I thought about it some more and want to propose another framing.
The problem, as I see it, is learning to choose futures based on what will actually happen in these futures, not on what the agent will feel. The agent’s feelings can even be identical in future A vs future B, but the agent can choose future A anyway. Or maybe one of the futures won’t even have feelings involved: imagine an environment where any mistake kills the agent. In such an environment, RL is impossible.
The reason we can function in such environments, I think, is because we aren’t the main learning process involved. Evolution is. It’s a kind of RL for which the death of one creature is not the end. In other words, we can function because we’ve delegated a lot of learning to outside processes, and do rather little of it ourselves. Mostly we execute strategies that evolution has learned, on top of that we execute strategies that culture has learned, and on top of that there’s a very thin layer of our own learning. (Btw, here I disagree with you a bit: I think most of human learning is imitation. For example, the way kids pick up language and other behaviors from parents and peers.)
This suggests to me that if we want the rubber to meet the road—if we want the agent to have behaviors that track the world, not just the agent’s own feelings—then the optimization process that created the agent cannot be the agent’s own RL. By itself, RL can only learn to care about “behavioral reward” as you put it.
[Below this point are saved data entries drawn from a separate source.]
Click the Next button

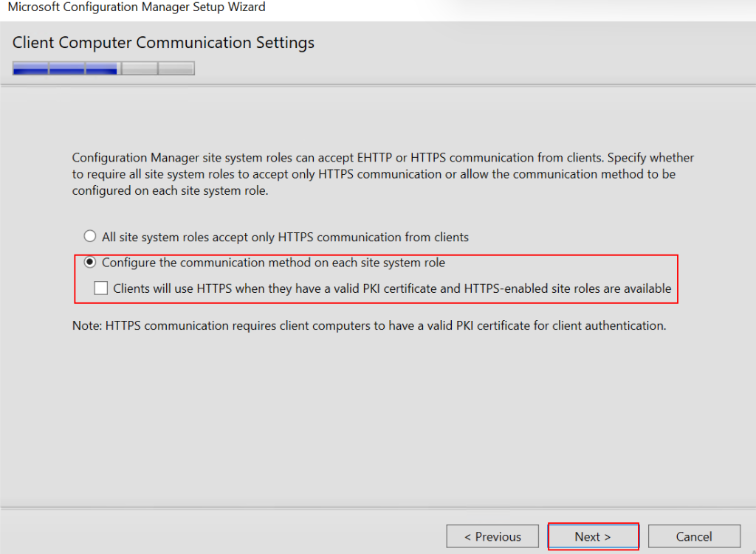click(593, 536)
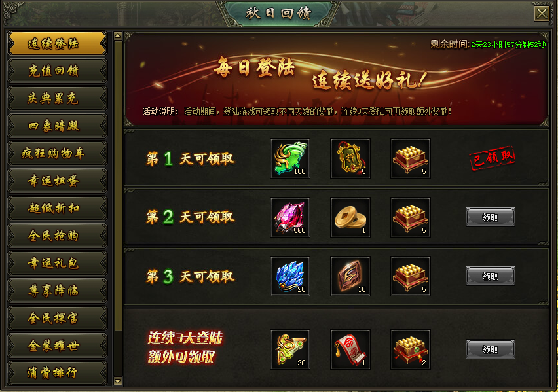The width and height of the screenshot is (558, 392).
Task: Open the 疯狂购物车 sidebar tab
Action: (x=57, y=153)
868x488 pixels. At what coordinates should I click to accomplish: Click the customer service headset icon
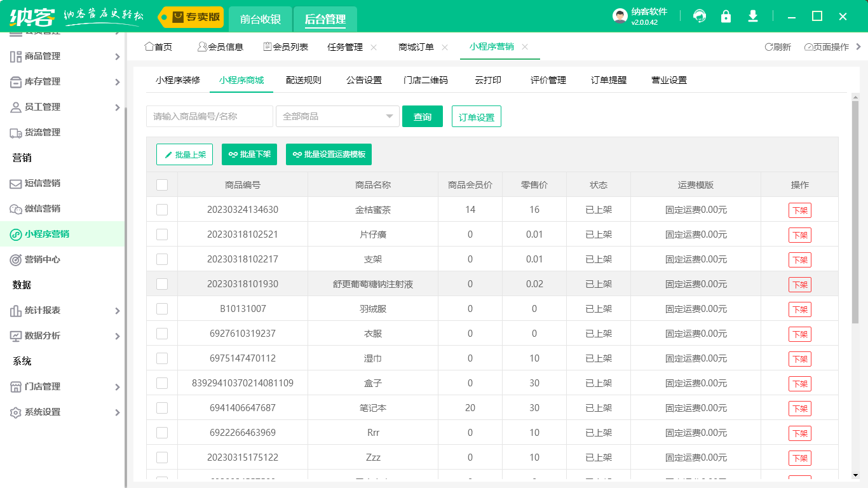[x=700, y=17]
Caring about the world can only occur if the agent “inherits” that caring from some other process in the world, by makeup or imitation.
This conclusion might be a bit disappointing, because finding the right process to “inherit” from isn’t easy. Evolution depends on one specific goal (procreation) and is not easy to adapt to other goals. However, evolution isn’t the only such process. There is also culture, and there is also human intelligence, which hopefully tracks reality a little bit. So if we want to design agents that will care about human flourishing, we can’t hope that the agents will learn it by some clever RL. It has to be due to the agent’s makeup or imitation.
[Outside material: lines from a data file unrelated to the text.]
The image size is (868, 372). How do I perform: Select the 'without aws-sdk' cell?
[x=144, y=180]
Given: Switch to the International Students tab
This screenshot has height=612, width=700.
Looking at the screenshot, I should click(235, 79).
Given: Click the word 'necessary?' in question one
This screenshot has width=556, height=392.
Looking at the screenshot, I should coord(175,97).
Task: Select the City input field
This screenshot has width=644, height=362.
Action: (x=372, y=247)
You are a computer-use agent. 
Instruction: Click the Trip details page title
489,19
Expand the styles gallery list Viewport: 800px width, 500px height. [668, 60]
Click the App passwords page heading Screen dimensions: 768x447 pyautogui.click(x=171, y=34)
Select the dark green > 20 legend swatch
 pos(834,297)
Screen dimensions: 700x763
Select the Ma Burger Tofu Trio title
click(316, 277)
This is all a bit tentative, I was just writing out the ideas as they came. Not sure at all that any of it is right. But anyway what do you think?
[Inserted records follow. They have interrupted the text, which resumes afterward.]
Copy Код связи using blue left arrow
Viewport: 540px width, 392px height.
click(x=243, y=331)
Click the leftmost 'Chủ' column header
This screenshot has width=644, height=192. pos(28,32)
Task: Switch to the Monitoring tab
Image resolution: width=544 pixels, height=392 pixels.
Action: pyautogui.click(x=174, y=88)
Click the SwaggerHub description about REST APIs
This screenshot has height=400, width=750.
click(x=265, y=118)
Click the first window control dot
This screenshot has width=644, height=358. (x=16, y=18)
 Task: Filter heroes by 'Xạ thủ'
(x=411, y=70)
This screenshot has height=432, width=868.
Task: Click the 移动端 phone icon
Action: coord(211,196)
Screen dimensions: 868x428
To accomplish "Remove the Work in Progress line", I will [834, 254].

Do you think the agent will want the button and ignore the wire, even if during training it already knew that buttons are often connected to wires? Or does it depend on the order in which the agent learns things?
In other words, are we hoping that RL will make the agent focus on certain aspects of the real world that we want it to focus on? If that’s the plan, to me at first glance it seems a bit brittle. A slightly smarter agent would turn its gaze slightly closer to the reward itself. Or am I still missing something?